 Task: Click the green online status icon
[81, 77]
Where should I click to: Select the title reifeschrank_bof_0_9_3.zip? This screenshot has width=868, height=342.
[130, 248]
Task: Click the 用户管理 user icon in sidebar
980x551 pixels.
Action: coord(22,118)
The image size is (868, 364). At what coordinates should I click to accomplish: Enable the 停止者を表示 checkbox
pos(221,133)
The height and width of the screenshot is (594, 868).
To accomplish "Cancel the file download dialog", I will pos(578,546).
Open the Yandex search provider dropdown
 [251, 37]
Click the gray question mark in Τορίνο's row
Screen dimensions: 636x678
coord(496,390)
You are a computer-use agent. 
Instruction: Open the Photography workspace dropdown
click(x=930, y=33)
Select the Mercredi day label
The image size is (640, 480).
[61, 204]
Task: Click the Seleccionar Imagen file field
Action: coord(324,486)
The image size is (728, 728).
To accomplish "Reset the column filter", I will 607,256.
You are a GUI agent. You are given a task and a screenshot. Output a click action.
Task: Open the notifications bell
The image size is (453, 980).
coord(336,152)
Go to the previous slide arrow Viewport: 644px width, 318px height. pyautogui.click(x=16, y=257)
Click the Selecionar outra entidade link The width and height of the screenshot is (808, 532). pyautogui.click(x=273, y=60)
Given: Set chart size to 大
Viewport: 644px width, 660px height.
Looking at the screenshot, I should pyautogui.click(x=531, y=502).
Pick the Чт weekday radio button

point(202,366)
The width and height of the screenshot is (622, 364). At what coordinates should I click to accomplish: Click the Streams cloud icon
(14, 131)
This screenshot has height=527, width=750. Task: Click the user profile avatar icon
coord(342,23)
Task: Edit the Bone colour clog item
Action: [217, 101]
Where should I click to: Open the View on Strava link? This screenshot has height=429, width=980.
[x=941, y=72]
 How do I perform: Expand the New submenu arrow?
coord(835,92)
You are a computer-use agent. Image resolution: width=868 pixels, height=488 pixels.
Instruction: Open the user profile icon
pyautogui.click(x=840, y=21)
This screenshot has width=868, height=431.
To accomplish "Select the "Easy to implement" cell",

☆ ☆ ☆ ☆

> What is expected
Could you repeat exactly the lines above from the line with "Instruction: Open the Photography" up to and including the line with "Given: Set chart size to 大", and only those?

> Written response
Instruction: Open the Photography workspace dropdown
click(x=930, y=33)
Select the Mercredi day label
The image size is (640, 480).
[61, 204]
Task: Click the Seleccionar Imagen file field
Action: coord(324,486)
The image size is (728, 728).
To accomplish "Reset the column filter", I will 607,256.
You are a GUI agent. You are given a task and a screenshot. Output a click action.
Task: Open the notifications bell
The image size is (453, 980).
coord(336,152)
Go to the previous slide arrow Viewport: 644px width, 318px height. pyautogui.click(x=16, y=257)
Click the Selecionar outra entidade link The width and height of the screenshot is (808, 532). pyautogui.click(x=273, y=60)
Given: Set chart size to 大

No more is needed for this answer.